Date: 01/10/2003 at 15:29:24
From: Ace
Subject: Math Puzzle

Is the following equation solvable for x?

   sqrt (x-2) = sqrt (x+2)

Does it have something to do with imaginary numbers?

Any help is appreciated!


Date: 01/10/2003 at 20:28:22
From: Doctor Jeremiah
Subject: Re: Math Puzzle

Hi Ace,

Squaring both sides is exactly what must be done:

       sqrt(x-2) = sqrt(x+2)
             x-2 = x+2
               x = x+2+2
               x = x+4

So the question is equivalent to asking "what number is equal to 
itself plus 4?" And of course we could continue this algebra like 
this:

       sqrt(x-2) = sqrt(x+2)
             x-2 = x+2
               x = x+2+2
               x = x+4
             x-x = 4
               0 = 4

The fact that we made zero equal to four means that there is NO answer 
to the original question.
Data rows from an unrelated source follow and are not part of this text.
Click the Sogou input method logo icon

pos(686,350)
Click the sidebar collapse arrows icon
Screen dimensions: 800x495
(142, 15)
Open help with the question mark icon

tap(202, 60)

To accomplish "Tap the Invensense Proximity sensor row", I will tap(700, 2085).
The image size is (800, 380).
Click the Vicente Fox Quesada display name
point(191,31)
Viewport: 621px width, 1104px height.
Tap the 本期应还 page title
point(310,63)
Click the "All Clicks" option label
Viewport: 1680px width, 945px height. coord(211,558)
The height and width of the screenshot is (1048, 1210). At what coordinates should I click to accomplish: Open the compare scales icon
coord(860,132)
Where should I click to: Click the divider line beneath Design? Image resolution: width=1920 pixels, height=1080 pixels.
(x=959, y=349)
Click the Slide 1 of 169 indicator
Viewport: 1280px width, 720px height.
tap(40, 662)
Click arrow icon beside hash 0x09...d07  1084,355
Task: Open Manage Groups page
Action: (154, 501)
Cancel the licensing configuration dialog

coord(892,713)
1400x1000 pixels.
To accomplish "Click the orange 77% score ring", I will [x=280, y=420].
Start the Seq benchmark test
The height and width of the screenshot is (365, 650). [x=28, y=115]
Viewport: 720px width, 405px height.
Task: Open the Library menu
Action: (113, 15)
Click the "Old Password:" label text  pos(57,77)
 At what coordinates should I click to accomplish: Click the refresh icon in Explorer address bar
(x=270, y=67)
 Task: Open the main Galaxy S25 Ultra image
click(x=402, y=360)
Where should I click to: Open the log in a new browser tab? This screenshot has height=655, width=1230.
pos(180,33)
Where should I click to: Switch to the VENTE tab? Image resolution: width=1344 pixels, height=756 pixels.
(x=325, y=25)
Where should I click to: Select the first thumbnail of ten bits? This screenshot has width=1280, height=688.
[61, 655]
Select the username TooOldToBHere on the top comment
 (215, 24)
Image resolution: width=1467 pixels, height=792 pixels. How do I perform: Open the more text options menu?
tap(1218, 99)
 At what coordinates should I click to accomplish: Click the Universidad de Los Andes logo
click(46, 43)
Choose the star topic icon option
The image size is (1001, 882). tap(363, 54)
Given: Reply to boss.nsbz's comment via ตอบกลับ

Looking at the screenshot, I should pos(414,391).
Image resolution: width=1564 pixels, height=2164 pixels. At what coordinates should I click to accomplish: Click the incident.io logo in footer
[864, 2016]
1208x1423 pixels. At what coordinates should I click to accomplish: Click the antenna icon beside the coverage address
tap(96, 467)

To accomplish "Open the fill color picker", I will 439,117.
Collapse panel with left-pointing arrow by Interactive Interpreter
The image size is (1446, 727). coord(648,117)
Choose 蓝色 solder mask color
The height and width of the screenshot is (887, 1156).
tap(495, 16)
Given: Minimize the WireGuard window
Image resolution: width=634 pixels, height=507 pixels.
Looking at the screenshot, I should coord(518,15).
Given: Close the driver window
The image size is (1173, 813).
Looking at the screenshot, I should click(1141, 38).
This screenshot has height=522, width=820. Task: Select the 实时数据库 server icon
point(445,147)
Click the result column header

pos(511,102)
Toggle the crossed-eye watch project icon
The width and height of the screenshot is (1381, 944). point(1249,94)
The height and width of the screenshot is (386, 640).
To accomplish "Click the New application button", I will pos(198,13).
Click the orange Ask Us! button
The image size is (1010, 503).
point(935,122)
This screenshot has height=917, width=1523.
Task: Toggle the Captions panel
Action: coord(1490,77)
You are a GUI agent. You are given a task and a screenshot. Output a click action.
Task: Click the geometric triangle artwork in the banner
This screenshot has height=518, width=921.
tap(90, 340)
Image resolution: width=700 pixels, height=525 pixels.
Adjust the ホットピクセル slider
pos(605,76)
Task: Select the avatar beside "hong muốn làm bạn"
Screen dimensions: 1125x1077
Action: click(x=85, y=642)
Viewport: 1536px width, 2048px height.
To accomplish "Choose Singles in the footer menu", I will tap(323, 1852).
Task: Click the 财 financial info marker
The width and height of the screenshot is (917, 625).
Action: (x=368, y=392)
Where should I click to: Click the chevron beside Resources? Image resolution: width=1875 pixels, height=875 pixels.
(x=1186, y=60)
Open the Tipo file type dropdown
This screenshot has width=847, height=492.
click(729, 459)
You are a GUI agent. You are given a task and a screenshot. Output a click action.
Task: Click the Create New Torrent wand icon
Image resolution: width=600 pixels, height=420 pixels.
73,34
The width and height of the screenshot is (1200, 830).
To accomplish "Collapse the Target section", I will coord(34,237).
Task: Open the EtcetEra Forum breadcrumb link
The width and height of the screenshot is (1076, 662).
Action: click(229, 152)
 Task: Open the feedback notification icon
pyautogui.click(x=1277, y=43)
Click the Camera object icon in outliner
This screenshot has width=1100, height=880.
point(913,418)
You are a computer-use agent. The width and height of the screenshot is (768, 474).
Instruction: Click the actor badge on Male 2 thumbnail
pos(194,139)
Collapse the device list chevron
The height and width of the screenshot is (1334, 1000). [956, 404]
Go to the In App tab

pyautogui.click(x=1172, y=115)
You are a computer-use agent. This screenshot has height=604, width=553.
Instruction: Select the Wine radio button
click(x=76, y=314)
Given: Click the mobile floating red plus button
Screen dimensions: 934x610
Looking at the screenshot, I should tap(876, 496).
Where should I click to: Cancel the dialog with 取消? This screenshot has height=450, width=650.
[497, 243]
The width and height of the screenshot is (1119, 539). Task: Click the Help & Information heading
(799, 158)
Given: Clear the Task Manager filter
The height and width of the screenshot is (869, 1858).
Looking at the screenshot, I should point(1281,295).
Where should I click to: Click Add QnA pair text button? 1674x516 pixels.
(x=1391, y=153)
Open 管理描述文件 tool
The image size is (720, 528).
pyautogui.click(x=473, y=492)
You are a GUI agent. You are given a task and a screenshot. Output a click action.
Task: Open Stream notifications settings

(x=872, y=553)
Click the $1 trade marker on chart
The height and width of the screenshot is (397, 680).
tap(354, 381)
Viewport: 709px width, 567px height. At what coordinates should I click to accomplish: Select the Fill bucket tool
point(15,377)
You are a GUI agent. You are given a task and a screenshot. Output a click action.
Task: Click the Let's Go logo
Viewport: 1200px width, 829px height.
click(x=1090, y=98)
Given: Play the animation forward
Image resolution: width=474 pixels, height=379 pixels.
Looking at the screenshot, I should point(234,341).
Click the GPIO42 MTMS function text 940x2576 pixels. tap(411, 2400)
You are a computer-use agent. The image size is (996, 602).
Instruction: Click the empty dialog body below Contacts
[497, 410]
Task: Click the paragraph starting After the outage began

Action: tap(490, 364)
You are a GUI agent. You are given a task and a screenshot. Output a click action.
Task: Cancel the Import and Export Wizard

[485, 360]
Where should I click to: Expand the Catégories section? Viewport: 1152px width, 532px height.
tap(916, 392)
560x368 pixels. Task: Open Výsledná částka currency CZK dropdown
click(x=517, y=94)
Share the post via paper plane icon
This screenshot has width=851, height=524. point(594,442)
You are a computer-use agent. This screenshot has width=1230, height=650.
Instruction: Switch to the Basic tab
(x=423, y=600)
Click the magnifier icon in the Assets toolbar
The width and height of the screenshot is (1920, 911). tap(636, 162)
It can't be solved for x because sqrt(x-2) 
can NEVER be equal to sqrt(x+2).

Whenever you get one number equal to another, that means either you 
made an algebra mistake or the original equation is invalid (which is 
the case this time).

If it were imaginary numbers then x would have the form of x = a + 
sqrt(-1)b and if we substitute that in we get:

       sqrt(x-2) = sqrt(x+2)
             x-2 = x+2
 a+sqrt(-1)b - 2 = a+sqrt(-1)b + 2
     a+sqrt(-1)b = a+sqrt(-1)b + 4
   a + sqrt(-1)b = a+4 + sqrt(-1)b

And we are back in the same place: The real part must be equal to 
itself plus 4, and we can again simplify the whole thing to 0 = 4, 
which means the original equation is not valid.

So, in the end, all we can say for sure is that the square root of 
(x-2) can NEVER be equal to the square root of (x+2)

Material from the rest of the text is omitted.